His company was one of 25 child-led businesses at the first annual San Diego Children’s Business Fair at Liberty Station.

This outdoor market offered San Diego County children ages 5-16 a place to sell their own product or service to the community. In most of the tents, the parents were waiting, but it was the children who were in the driver’s seat.

These budding entrepreneurs enthusiastically shared how they made their products and showcased their brands on handmade banners. Some explained that they took out a loan—from their parents, of course—to start the business and that they would get the money back after the fair.

Bristyl Garvin, founder and director of The Treehouse Academy at Liberty Station, organized the event to give kids the opportunity to get hands-on experience building their own businesses. She previously worked at a school in Texas where a business fair was held for children and she wanted to bring that to the children of San Diego.

Garvin said many of the participants were students at his school, which caters to children ages 4 to 11, where they have been learning about entrepreneurship, from how to analyze finances in a spreadsheet to getting a loan to start a business. . They also connected with local businesses, including Cardiff’s Seaside Market and Dixie Pops ice cream parlor in Hillcrest, to learn about the ups and downs of starting a business.

“Time and time again, the business owners we met with said…if your goal is to make money, then you will never really be satisfied, because owning your own business is a lot of work,” he said. “So your goal really should be to do something that’s meaningful to you, something that makes a difference, something that you’re passionate about.”

At one booth, a class of Treehouse Academy students ages 4-6 were selling lemonade on an assembly line that had one pair of tiny hands scooping out the ice, the next pouring the drink, someone cutting lemons (with a knife safe for children) and another counting the money.

On the boardwalk, there were ice cream cookies with animal faces, homemade soap in the shape of a flower, digital artwork — you name it, and these kids were selling it.

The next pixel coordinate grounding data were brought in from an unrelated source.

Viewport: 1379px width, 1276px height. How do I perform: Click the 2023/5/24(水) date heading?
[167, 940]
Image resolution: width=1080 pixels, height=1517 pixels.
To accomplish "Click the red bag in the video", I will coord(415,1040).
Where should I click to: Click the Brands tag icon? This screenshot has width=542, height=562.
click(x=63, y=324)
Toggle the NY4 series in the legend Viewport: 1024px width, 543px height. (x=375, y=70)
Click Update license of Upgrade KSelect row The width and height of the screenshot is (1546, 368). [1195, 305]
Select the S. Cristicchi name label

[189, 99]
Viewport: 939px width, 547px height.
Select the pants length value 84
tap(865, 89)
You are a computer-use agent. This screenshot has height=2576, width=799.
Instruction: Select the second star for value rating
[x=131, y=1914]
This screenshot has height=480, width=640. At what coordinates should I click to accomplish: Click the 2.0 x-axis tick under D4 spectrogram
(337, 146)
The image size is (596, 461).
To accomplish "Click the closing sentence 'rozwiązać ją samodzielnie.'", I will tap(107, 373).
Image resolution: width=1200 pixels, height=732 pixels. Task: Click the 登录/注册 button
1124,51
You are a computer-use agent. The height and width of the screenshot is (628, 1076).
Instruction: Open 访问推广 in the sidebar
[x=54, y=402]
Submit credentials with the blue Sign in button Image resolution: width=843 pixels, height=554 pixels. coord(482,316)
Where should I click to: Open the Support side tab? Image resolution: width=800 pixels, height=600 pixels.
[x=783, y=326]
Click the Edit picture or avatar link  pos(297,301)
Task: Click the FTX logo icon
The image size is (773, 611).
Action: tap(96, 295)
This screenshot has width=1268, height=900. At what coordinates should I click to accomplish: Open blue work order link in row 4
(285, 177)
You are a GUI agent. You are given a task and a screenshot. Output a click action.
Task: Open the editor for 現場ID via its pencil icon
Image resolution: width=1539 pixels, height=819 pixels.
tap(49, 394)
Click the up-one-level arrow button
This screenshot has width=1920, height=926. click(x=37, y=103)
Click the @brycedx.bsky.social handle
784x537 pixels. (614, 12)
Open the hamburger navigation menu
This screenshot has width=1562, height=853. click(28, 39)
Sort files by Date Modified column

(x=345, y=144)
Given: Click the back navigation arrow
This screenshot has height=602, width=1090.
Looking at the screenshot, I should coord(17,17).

Sofia Jones, 10, sold her 36 brownies in the first hour, which her mother, Victoria, said was likely the result of her daughter’s clever pricing strategy. Sofia decided to charge $3 for a brownie and packed two for $5 because people often have a $5 bill handy, her mother explained.

Debbie Williamson came to the fair to support her granddaughter, 8-year-old Penelope Sparks, who was selling artwork and spray-painting wild colors for customers’ hair. Williamson said she was impressed by how well the fair’s young entrepreneurs interacted with customers.

Tvisha Bhardwaj, 11, and her brother, Vihaan Bhardwaj, 12, sell one of their handmade resin artworks to Amanda Malicki at the San Diego Children’s Business Fair.

(Nelvin C. Cepeda/San Diego Union-Tribune)

Vihaan Bhardwaj, 12, and her 11-year-old sister, Tvisha, started a business called Xquisite a couple of months ago making serving boards out of reclaimed wood with resin designs that look like waves lapping on the beach.

Vihaan launched the business in a class at High Tech High School in Point Loma, and his sister, who loves art, soon joined. proceeds go to the Sanshil Foundation’s BAGIYA program to provide educational opportunities to underserved students in India.

While these kids were smart and had game plans to make money, this was no “shark tank.” In fact, the Bhardwaj brothers were sharing a table with Penelope and, after managing a transaction, they asked her for some change. Penelope opened her toy blue and green cash register to exchange dollar bills with her neighbors as both businesses closed on a successful day.

Each of their businesses raised more than $200 at the fair.

Tvisha and her brother agreed that true success in business is not measured by profit, but by being satisfied with the job.

“If you like to think of it as a certain amount of money, first you’ll say $10,000 will be a hit and then… you’ll be saying ‘no, no, it should be $100,000,’” Vihaan said. “So you can’t really base your success on monetary things.”